▶ _Input_
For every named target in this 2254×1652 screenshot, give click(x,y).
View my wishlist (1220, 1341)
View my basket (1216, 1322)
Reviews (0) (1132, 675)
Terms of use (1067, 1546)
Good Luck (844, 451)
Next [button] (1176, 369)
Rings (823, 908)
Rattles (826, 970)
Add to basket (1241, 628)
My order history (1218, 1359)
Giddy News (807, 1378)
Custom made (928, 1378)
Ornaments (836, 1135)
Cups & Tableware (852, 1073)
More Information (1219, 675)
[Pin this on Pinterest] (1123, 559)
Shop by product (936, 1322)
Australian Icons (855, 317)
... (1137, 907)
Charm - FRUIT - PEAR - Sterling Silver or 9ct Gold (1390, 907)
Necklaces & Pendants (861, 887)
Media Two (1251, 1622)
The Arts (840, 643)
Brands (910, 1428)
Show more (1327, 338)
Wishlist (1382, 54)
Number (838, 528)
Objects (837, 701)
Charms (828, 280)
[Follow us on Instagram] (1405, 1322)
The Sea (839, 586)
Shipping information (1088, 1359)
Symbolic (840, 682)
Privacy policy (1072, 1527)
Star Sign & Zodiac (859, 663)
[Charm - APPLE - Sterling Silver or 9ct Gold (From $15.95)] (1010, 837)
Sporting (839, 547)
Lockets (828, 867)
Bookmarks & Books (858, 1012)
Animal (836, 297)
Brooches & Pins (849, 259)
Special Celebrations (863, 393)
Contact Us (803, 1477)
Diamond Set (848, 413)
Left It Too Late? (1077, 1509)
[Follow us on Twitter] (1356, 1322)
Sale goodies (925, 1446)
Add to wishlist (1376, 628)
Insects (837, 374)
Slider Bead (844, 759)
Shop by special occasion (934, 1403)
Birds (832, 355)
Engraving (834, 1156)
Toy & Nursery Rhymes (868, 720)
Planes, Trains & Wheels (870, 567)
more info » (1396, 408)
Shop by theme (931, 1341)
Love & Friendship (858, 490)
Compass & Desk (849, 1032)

▶ _Work to be completed_
Emit the full listing verbatim.

▶ _Output below_
For every named target in this 2254×1652 screenshot, give click(x,y).
View my wishlist (1220, 1341)
View my basket (1216, 1322)
Reviews (0) (1132, 675)
Terms of use (1067, 1546)
Good Luck (844, 451)
Next [button] (1176, 369)
Rings (823, 908)
Rattles (826, 970)
Add to basket (1241, 628)
My order history (1218, 1359)
Giddy News (807, 1378)
Custom made (928, 1378)
Ornaments (836, 1135)
Cups & Tableware (852, 1073)
More Information (1219, 675)
[Pin this on Pinterest] (1123, 559)
Shop by product (936, 1322)
Australian Icons (855, 317)
... (1137, 907)
Charm - FRUIT - PEAR - Sterling Silver or 9ct Gold (1390, 907)
Necklaces & Pendants (861, 887)
Media Two (1251, 1622)
The Arts (840, 643)
Brands (910, 1428)
Show more (1327, 338)
Wishlist (1382, 54)
Number (838, 528)
Objects (837, 701)
Charms (828, 280)
[Follow us on Instagram] (1405, 1322)
The Sea (839, 586)
Shipping information (1088, 1359)
Symbolic (840, 682)
Privacy policy (1072, 1527)
Star Sign & Zodiac (859, 663)
[Charm - APPLE - Sterling Silver or 9ct Gold (From $15.95)] (1010, 837)
Sporting (839, 547)
Lockets (828, 867)
Bookmarks & Books (858, 1012)
Animal (836, 297)
Brooches & Pins (849, 259)
Special Celebrations (863, 393)
Contact Us (803, 1477)
Diamond Set (848, 413)
Left It Too Late? (1077, 1509)
[Follow us on Twitter] (1356, 1322)
Sale goodies (925, 1446)
Add to wishlist (1376, 628)
Insects (837, 374)
Slider Bead (844, 759)
Shop by special occasion (934, 1403)
Birds (832, 355)
Engraving (834, 1156)
Toy & Nursery Rhymes (868, 720)
Planes, Trains & Wheels (870, 567)
more info » (1396, 408)
Shop by theme (931, 1341)
Love & Friendship (858, 490)
Compass & Desk (849, 1032)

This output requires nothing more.